» **WHAT THE TASK ASKS**:
The expected output is an exact copy of the lines from the one containing "Image resolution: width=730" through the final line of the entries below, with no images.

» **INPUT MATERIAL**:

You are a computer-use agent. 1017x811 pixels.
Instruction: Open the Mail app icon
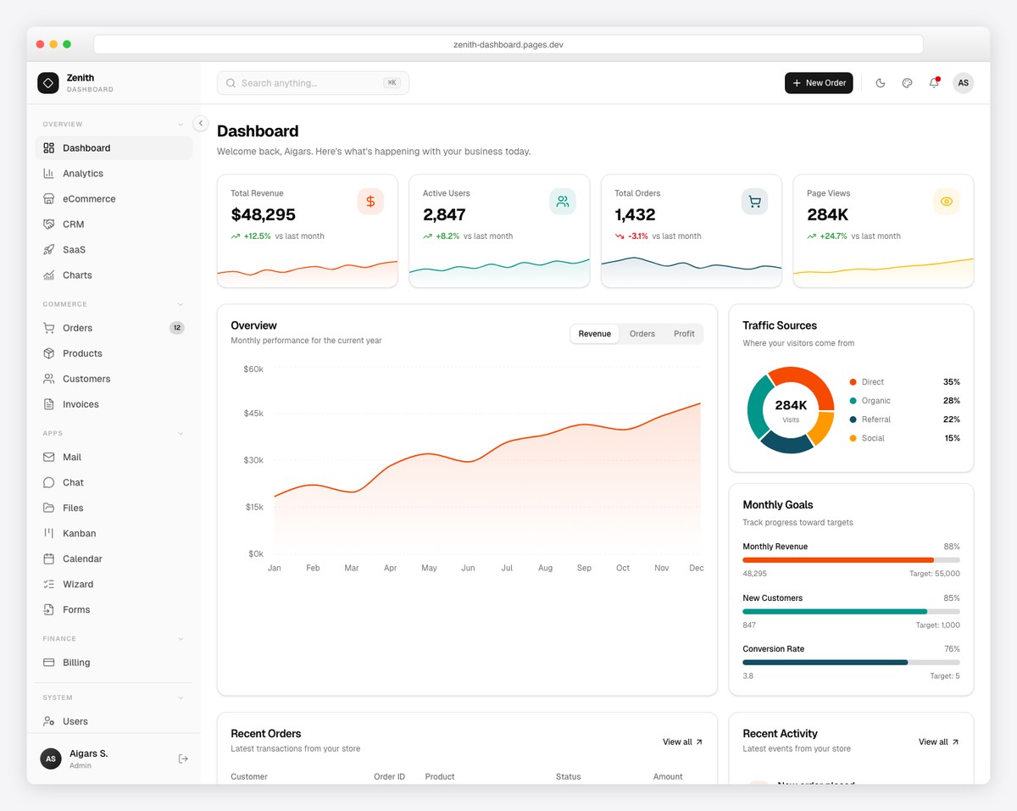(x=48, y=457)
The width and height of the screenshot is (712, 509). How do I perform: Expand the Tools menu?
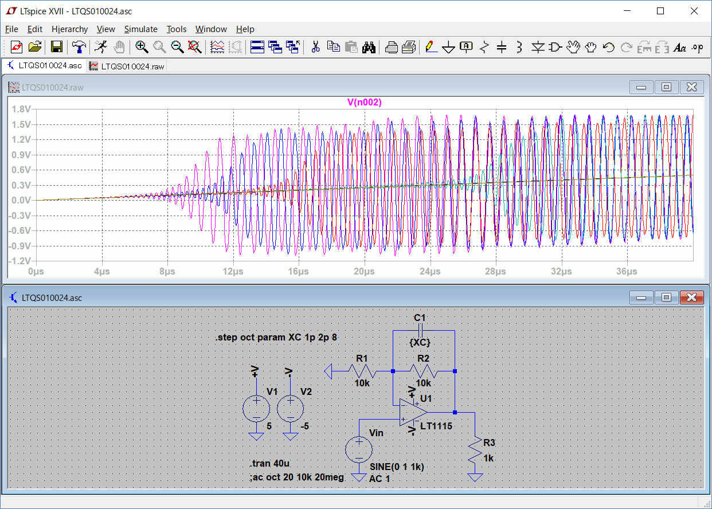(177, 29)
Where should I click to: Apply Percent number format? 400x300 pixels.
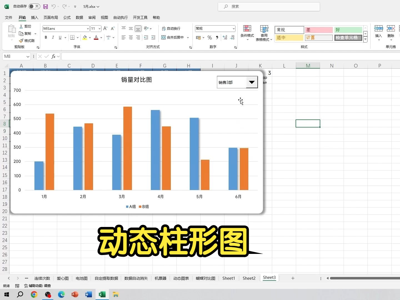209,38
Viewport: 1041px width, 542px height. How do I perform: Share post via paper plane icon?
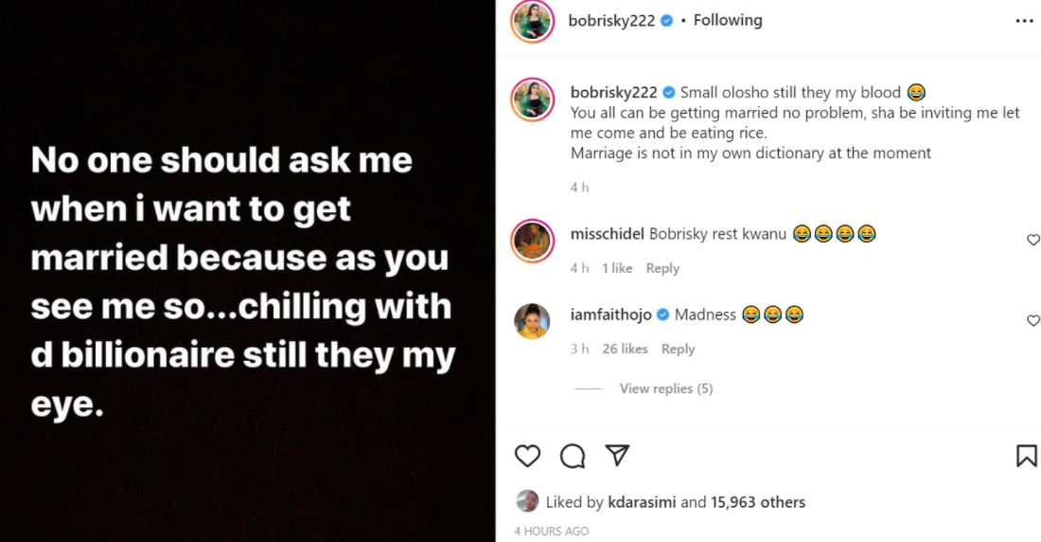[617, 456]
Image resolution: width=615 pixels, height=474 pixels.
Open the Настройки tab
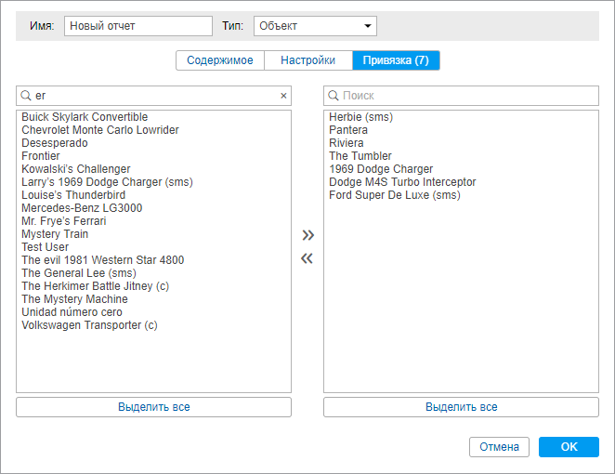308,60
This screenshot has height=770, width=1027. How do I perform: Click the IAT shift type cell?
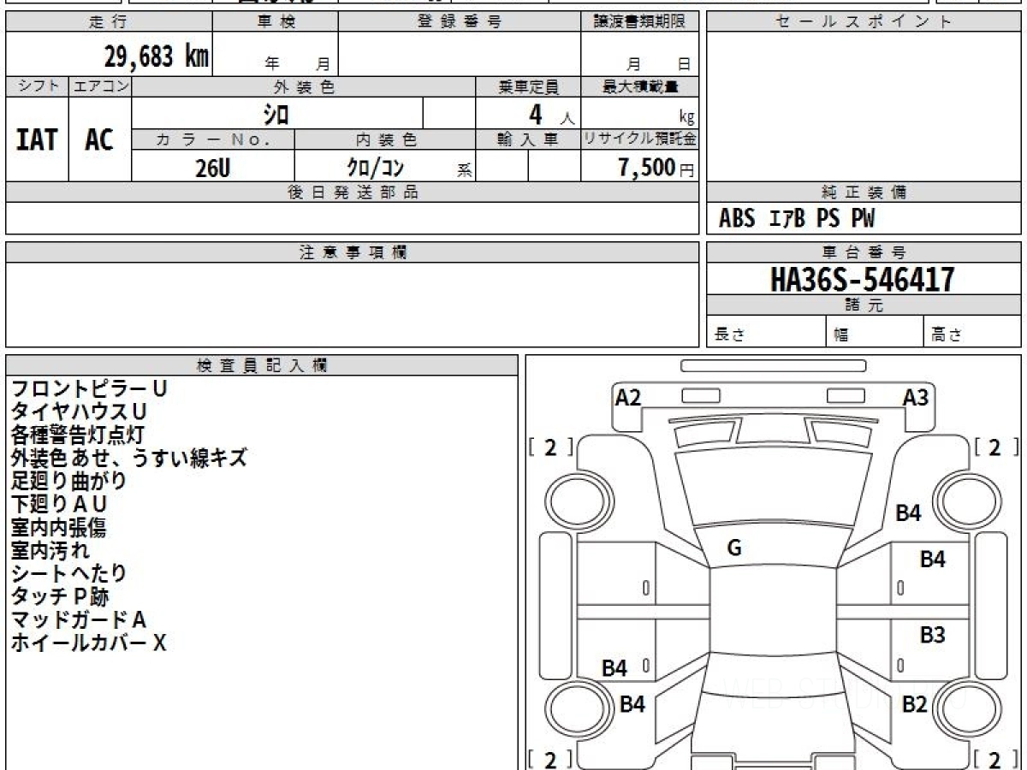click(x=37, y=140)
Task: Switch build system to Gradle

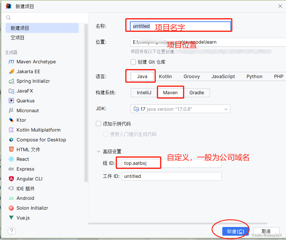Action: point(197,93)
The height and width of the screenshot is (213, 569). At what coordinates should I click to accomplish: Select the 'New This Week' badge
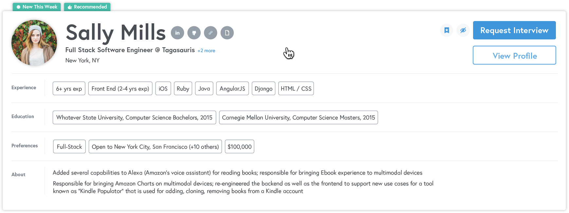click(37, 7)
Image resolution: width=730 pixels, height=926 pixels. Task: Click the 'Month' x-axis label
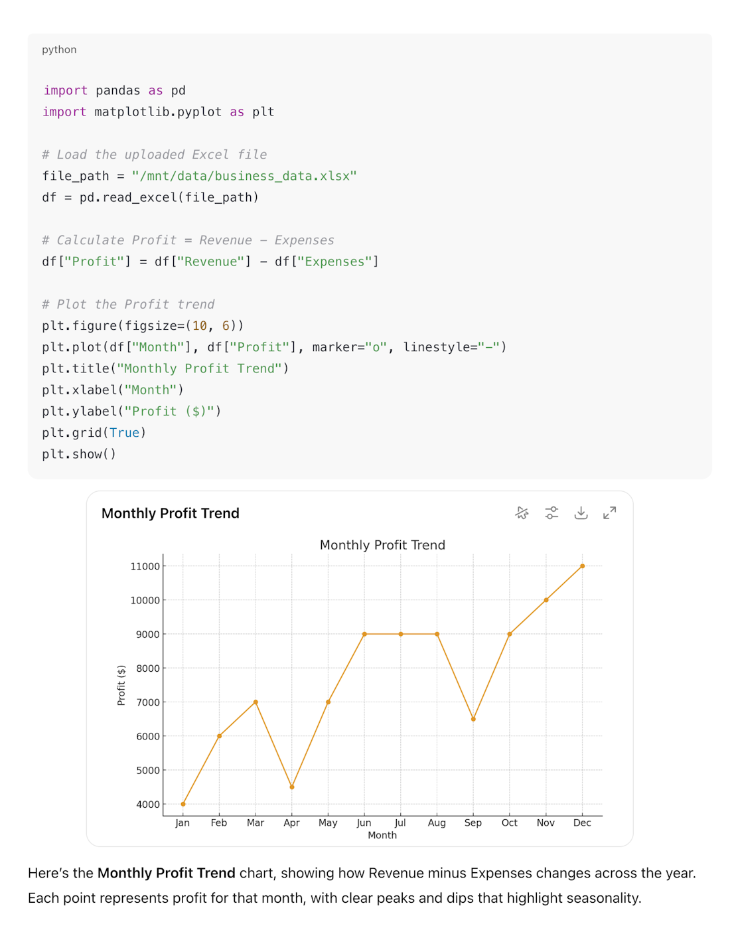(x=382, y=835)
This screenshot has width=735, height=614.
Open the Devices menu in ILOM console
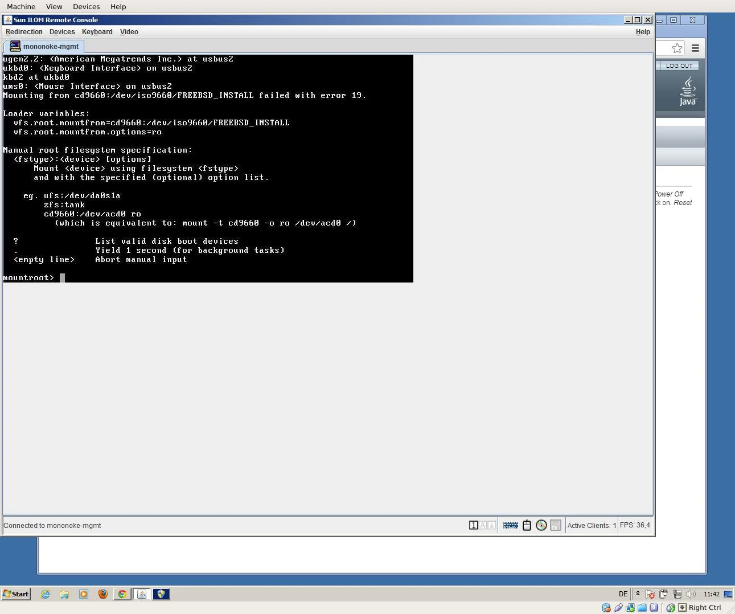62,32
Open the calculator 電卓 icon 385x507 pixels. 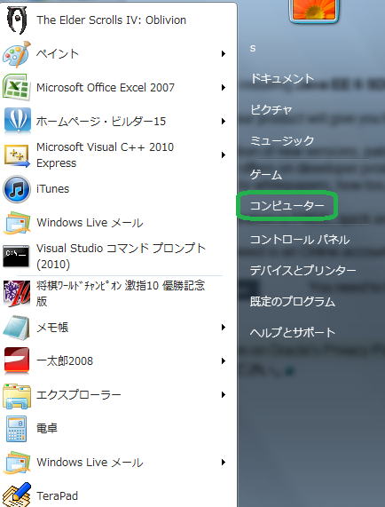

» **ANSWER FOR THE TASK**:
Image resolution: width=730 pixels, height=926 pixels. Task: Click the 'Month' x-axis label
(x=382, y=835)
This screenshot has width=735, height=614.
Open the Devices menu in ILOM console
62,32
Open the calculator 電卓 icon 385x507 pixels. 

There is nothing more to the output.